Moins de douze années après, c’est le même scénario qui s’écrit sous nos yeux. Un pouvoir satisfait de lui-même, des élites égocentriques, corrompues et une Nation en état d’urgence. Le 23 juin 2011 sera un signal fort que le 25 mars 2012 viendra confirmer. Les Sénégalais étaient retournés à l’état d’urgence.
Quand Macky Sall, en ce 23 mars 2020, une année après sa réélection au premier tour, est contraint de proclamer de lui-même l’état d’urgence, c’est bien parce qu’il y a quelque chose qui cloche depuis bien longtemps. Une fois réélu, l’an passé, il change de cap : suppression du poste de Premier ministre, proclamation du fast-track, Dialogue national surréaliste, réduction théâtrale du train des dépenses de l’Etat… Ça a tout de mesures d’urgences. Ses « inaugurations » de grands chantiers exhibés durant la campagne pour glorifier sept années d’émergence ? Dakar Aréna, l’Arène nationale, le TER… Autant d’éléphants blancs, en plus de la forêt de mosquées disséminées dans tout le pays dont l’actuelle désuétude fait peine à voir.
Le coronavirus est un révélateur. Il nous montre à quel point nous sommes passés à côté des urgences que ce pays exsangue réclame de toute son âme : des hôpitaux de dernière génération, un système éducatif moderne, de l’autorité et de l’ordre dans nos rues… Les missions régaliennes de l’Etat.

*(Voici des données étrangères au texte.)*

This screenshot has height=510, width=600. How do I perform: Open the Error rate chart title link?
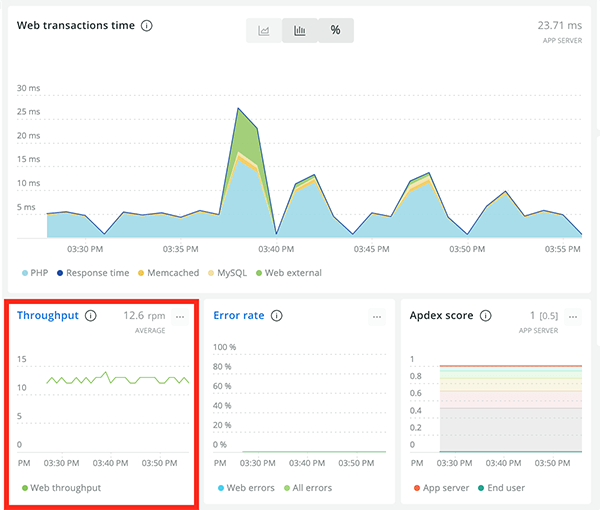(238, 316)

Aujourd’hui, toutes ces institutions fantoches et tous ces ministères aux appellations exotiques ne servent à rien. C’est la santé publique qui nous préoccupe. Devant l’imminence du péril, nos regards se tournent vers l’étranger. Du côté de la Chine, ou de la France où, à Marseille, un professeur de renom né à …Dakar, soulève le fol espoir d’avoir trouvé l’antidote, la quinine si décriée ces dernières décennies. Tout ça ne nous dit toujours pas pourquoi la recherche est au point mort sous nos cieux.

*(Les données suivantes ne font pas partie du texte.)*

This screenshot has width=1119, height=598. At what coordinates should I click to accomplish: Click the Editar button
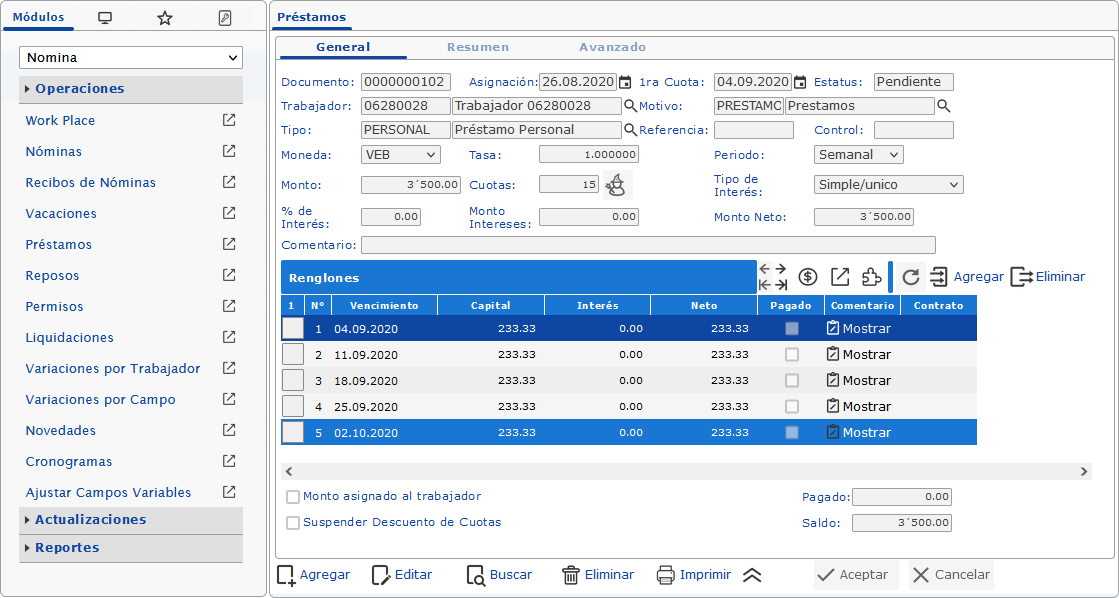(402, 574)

Si la crise persiste encore quelques mois, et que les frontières ne rouvrent pas, nous en arriverons à l’innommable : des émeutes de la faim… On se demandera alors comment un pays qui a un tel réseau hydrographique, tant de surfaces cultivables et de bras vigoureux, peut mourir de faim. Et la dernière énergie de nos forces de l’ordre servira juste à réprimer nos compatriotes enragés, que la famine aura rendus méconnaissables.
Parce que ça fait bien trop longtemps que nous sommes en état d’urgence.